▶ [Complete the following]:
a - Before the post about Peter Gabriel's second solo album, list every song title it mentions, each only once.
b - Pick up the post about Peter Gabriel's second solo album right after its last sentence and keep writing.

▶ [Reading passage]:
Friday, June 1, 2018

The No-Go Zone


Peter Gabriel : D.I.Y.


On June 1, 1978 Peter Gabriel released his second solo album, known by many fans as "Scratch" for its Hipgnosis cover. Produced by Robert Fripp, who plays guitar with future King Crimson bandmate Tony Levin on bass and the E Street's Roy Bittan on keyboards, the album has a monochromatic feel. Front loaded with the best songs (including "D.I.Y.", which may be a recognition of punk rock's influences)  the album loses its energy on the second side. The best was yet to come.




Dave Marsh wrote the Rolling Stone magazine review:

Peter Gabriel's first solo album promised some sort of reconciliation between art rock and the rock mainstream: it had the sense of a breakthrough in negotiations between warring factions. Its two most direct hard-rock songs, "Modern Love" and "Solsbury Hill," were among 1977's most underrated. 

Gabriel's second solo LP (which has the same title, or lack of one, as his debut) makes similar gestures to the mainstream, yet focuses more often on the progressivism he helped pioneer as a founding member of Genesis. There are still some good rock numbers — "On the Air" and "D.I.Y." most notably, as well as the kinky reggae song, "A Wonderful Day in a One-Way World" — but Gabriel, aided by producer Robert Fripp's banks of crashing guitar chords and various electronics, has discarded most of the gloss of the first record for a personal vision that is darker, more frightening and not quite as accessible.


As a lyricist, Gabriel is forever given to indirection and opacity: an underlying theme parallels the war between the sexes and man's war with the environment — or at least I think it does, since nothing is straightforward enough for certainty. As a composer, Gabriel displays similar meandering tendencies, and Fripp emphasizes these aspects. Given different arrangements, the melodies of almost any of these songs might easily be transferred into a pop context.

▶ [Supplied information]:
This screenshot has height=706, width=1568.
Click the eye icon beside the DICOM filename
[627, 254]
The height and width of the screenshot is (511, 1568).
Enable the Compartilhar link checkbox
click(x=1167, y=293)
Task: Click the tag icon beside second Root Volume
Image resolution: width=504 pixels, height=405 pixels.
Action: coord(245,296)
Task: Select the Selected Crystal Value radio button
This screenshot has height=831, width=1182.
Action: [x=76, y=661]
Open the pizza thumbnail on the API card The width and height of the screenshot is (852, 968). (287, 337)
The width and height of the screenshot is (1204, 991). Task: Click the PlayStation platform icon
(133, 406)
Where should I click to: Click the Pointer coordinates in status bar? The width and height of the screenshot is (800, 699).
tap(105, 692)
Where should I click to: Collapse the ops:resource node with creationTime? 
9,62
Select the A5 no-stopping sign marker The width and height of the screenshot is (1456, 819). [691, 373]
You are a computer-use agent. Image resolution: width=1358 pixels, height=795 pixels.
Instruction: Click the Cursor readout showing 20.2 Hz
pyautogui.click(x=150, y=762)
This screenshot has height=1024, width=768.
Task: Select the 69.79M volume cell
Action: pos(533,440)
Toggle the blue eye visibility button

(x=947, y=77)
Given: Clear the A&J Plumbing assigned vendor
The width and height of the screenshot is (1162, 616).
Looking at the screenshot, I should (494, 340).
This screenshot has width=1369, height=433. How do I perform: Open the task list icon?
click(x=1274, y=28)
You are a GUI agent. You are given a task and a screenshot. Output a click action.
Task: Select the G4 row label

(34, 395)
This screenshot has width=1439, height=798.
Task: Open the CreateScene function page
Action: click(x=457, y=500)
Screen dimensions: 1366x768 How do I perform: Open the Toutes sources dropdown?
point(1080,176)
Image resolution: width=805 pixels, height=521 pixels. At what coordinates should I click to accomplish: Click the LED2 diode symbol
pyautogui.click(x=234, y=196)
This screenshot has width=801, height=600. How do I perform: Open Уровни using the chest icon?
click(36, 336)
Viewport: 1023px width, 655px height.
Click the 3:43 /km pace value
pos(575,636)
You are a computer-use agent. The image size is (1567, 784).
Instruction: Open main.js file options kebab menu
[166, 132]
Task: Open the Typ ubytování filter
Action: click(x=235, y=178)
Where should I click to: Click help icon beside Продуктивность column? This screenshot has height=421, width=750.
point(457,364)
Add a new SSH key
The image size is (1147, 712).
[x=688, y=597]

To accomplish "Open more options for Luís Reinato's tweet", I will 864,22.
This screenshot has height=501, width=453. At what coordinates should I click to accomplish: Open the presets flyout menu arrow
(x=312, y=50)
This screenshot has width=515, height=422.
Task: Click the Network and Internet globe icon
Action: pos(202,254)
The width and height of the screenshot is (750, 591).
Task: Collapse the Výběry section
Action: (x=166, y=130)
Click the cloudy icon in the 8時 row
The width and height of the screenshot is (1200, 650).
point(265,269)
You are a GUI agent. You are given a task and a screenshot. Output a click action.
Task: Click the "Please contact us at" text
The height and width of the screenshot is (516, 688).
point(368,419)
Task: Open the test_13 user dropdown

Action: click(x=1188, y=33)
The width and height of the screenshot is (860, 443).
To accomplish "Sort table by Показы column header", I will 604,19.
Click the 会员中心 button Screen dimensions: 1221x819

▶ [Your responses]:
a -
"D.I.Y."
"Modern Love"
"Solsbury Hill"
"On the Air"
"A Wonderful Day in a One-Way World"

b -
 Clearly, I don't find this Peter Gabriel as enticing as last year's, but I certainly can't dismiss it. If the prettiest moments are more difficult to listen to, the most difficult passages are easier to grasp. On the road to détente between progressive rock and whatever it is most of us care for, the new album seems an acceptable way station — encouraging enough to make tuning in for the next installment worthwhile, yet obtuse enough to make plain the difficulty of traveling this road.


Robert Christgau gav e the album a B- grade, writing:

 One of those records that is diminished by the printed lyrics that are its reason for being. Musically, Gabriel combines with producer Robert Fripp for alert art-rock that gets down around atonality rather than jumping into the astral-noodle soup, with Roy Bittan's romantic flourishes as welcome as "D.I.Y.," a hard-rock landmark in a hard-rock year. B`ut even though it makes you sit up when it comes on the radio, it's basically program music, designed to support words as elitist (and programmatic) as the social commentary Gabriel used to essay in his Genesis days. Remember the immortal words of Chuck Berry: beware of middlebrows bearing electric guitars.